Welcome to the mid August summer doldrums, when the news flow slows down and the financial world slips out of the office for a badly needed vacation, including Wall Street traders. Light stock market volume is usually the result and this week was no exception: it ended with major markets in the U.S. retrenching for their worst week since June.
Talking about Wall Street, one stock to see an up day was BlackBerry, where a report surfaced that the company is open to going private.
Thinking less like a businessman and more like a site purveyor, Facebook’s Mark Zuckerberg has been holding up the social networking site’s push into video advertising for fear of annoying members, according to a report from The Wall Street Journal.
Also cautious, AOL appears ready to close or dispose of 400 of its 900 Patch community and local-news Websites and replace the unit’s head. Layoffs will accompany the change, according to news reports.
Restructuring was a theme in Washington as well, where President Obama announced reforms to the NSA’s surveillance programs that are designed to give collection activities more transparency and bring changes to the FISA court system.
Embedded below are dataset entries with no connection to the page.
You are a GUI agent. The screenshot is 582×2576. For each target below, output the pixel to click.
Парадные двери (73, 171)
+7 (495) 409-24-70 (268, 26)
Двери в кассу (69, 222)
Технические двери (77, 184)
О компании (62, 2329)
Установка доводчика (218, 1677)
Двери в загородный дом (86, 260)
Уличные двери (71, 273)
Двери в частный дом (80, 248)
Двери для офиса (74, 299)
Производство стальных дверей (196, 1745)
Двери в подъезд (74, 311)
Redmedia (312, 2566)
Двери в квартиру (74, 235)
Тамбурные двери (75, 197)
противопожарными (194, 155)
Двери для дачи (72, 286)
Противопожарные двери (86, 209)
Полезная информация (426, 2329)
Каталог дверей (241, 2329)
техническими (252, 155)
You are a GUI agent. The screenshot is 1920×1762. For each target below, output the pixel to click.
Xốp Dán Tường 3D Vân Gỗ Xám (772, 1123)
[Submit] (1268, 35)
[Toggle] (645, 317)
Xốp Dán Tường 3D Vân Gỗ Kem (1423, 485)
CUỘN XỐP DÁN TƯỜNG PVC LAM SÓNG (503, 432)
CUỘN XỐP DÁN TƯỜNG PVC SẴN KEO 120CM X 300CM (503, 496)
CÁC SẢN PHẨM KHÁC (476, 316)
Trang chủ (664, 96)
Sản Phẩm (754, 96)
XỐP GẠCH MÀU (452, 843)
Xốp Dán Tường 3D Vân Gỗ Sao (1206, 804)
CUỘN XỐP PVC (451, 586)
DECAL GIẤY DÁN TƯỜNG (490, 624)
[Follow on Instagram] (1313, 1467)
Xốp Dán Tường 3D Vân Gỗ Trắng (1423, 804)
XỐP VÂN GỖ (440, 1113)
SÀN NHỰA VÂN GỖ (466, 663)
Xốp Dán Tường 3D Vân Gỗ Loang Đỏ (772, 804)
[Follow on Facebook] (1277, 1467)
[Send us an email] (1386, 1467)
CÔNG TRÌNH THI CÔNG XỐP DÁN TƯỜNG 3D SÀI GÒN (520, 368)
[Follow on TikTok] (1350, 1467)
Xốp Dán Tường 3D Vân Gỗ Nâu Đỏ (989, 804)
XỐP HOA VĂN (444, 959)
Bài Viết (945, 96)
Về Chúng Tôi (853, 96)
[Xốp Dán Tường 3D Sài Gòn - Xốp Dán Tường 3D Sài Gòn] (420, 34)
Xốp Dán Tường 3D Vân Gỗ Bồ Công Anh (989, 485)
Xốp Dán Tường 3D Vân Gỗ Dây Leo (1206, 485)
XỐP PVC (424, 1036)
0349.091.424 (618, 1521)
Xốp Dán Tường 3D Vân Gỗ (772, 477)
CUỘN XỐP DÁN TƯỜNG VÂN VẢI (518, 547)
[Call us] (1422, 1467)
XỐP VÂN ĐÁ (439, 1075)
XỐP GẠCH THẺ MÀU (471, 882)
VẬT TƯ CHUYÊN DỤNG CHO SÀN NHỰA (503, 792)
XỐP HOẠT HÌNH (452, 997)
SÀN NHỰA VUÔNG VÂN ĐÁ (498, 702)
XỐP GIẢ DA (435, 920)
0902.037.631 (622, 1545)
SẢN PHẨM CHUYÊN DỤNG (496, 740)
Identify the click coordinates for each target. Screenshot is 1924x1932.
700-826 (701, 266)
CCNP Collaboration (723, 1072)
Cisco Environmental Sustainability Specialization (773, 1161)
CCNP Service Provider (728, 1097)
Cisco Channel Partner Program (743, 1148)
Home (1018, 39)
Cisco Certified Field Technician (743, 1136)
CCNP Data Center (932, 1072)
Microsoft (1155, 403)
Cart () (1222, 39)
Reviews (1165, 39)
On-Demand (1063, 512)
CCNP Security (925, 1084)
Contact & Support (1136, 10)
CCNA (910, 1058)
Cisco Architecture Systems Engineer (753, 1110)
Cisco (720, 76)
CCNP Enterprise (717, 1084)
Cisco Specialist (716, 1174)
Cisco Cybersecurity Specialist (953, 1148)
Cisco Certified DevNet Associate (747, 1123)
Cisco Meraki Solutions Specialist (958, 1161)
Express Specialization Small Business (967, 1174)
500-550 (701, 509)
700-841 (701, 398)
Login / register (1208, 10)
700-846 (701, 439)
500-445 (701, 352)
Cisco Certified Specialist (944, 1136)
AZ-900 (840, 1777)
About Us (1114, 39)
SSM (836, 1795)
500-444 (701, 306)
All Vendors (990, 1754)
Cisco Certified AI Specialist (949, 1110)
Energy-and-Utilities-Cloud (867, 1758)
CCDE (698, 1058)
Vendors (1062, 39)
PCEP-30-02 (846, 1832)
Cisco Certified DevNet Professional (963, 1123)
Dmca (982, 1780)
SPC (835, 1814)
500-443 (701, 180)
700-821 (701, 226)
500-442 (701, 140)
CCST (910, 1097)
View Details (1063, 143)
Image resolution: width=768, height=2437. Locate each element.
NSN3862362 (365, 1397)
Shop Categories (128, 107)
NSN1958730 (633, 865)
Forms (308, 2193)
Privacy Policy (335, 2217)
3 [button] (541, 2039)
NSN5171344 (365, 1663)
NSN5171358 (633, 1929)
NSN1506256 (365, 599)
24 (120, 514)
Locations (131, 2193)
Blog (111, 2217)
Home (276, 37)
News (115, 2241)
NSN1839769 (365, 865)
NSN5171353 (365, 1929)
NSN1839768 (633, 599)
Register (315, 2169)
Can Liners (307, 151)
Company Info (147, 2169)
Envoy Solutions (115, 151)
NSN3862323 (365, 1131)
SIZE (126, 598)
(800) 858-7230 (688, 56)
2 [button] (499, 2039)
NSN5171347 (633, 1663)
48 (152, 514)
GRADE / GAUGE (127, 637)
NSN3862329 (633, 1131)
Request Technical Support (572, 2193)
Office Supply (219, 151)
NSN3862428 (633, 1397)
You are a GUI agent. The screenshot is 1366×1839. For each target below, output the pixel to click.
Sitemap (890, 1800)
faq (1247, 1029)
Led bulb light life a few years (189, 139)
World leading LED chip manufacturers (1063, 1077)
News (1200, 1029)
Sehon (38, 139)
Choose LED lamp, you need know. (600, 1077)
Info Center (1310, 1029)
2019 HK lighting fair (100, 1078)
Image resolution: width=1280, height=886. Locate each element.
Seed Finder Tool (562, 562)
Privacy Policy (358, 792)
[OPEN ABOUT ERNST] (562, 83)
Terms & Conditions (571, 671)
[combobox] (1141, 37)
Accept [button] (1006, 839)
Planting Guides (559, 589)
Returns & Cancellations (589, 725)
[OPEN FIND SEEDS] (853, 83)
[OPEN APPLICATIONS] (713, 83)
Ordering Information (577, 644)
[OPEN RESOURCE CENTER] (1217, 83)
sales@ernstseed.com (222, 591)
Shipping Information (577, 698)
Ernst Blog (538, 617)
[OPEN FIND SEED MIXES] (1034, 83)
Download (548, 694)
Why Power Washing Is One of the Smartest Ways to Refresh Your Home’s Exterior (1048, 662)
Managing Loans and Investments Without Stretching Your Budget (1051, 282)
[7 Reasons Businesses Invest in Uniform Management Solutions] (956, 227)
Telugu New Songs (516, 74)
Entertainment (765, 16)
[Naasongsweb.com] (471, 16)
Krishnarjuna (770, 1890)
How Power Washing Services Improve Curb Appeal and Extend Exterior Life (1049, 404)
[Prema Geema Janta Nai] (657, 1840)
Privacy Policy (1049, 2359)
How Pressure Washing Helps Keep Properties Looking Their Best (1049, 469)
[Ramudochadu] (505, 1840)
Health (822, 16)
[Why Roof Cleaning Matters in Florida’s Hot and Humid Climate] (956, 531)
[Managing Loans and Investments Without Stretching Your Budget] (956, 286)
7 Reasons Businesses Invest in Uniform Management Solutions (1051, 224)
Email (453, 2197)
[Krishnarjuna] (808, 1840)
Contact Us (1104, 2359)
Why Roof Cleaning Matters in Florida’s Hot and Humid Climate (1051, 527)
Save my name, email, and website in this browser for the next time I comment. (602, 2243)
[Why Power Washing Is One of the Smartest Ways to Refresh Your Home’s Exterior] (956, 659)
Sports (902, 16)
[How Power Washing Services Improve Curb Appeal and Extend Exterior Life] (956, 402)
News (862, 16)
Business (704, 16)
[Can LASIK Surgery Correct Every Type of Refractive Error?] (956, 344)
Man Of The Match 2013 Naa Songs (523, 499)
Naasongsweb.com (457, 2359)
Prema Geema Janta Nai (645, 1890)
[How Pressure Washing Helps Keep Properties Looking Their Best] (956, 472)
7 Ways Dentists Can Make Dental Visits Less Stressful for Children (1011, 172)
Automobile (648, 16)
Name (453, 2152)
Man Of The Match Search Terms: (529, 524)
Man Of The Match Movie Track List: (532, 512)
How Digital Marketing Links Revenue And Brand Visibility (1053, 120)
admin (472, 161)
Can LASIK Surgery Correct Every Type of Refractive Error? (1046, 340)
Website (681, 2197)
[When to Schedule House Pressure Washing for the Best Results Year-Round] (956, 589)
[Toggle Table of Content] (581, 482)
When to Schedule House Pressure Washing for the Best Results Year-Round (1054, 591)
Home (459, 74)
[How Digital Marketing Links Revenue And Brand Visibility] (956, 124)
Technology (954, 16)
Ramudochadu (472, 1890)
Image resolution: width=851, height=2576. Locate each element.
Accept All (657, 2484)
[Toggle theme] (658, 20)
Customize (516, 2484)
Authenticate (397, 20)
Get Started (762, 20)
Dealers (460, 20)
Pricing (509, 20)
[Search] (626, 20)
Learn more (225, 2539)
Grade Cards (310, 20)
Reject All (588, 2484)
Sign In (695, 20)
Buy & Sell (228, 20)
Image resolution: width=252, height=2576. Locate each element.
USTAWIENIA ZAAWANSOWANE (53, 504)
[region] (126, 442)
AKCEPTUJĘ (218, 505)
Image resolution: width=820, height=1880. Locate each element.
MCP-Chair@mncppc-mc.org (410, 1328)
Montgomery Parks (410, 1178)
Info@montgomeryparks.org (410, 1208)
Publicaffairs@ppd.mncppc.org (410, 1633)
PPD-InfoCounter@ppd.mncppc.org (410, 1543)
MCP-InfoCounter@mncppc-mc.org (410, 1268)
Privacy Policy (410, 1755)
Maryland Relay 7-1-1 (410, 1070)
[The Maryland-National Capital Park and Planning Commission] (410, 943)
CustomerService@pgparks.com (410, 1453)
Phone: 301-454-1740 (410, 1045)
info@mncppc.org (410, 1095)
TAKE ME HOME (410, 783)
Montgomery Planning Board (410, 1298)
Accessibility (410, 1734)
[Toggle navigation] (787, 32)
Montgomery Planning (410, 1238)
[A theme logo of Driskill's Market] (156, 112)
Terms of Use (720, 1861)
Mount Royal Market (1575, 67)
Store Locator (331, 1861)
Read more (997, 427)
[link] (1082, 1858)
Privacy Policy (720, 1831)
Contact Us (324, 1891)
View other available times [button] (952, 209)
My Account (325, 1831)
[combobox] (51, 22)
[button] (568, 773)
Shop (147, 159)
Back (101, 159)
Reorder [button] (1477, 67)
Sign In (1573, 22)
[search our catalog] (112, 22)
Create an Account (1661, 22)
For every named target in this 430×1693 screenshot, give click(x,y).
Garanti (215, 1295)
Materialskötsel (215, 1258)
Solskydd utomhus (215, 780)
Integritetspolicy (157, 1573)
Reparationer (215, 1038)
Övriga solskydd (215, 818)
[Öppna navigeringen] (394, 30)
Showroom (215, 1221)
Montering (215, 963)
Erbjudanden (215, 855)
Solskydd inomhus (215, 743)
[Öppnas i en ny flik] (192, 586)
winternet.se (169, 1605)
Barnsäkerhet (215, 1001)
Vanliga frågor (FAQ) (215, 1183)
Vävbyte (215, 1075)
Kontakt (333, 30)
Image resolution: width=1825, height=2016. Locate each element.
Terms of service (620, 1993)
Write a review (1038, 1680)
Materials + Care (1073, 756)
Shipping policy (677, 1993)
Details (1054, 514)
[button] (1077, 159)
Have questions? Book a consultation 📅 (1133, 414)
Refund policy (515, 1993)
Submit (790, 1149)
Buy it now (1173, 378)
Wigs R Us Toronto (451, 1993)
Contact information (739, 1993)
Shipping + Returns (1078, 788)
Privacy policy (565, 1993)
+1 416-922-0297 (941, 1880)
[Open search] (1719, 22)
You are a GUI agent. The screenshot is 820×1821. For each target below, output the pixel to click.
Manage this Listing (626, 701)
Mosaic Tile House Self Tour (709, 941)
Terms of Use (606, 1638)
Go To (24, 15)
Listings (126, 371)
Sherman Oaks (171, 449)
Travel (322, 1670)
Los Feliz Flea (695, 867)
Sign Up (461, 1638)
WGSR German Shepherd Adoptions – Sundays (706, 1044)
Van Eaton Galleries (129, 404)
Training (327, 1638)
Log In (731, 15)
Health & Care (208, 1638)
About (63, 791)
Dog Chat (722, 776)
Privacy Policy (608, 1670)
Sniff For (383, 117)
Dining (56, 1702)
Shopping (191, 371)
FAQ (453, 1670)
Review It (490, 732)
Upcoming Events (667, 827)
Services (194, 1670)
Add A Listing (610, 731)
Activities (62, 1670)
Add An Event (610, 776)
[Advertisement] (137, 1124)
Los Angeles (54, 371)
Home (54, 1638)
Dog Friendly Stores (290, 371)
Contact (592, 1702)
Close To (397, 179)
Meanwhile, details emerged that Tumblr had only $17 million of cash at the time of Yahoo’s purchase. Equally alarming is that $751 million of the purchase price remains on the Yahoo books as goodwill.
Not alarmed, Samsung stepped in to buy German OLED developer Novaled for about $374 million.
However, by late in the day, a report emerged that Apple’s board is beginning to have concerns about the pace of innovation at the company. Oh, my!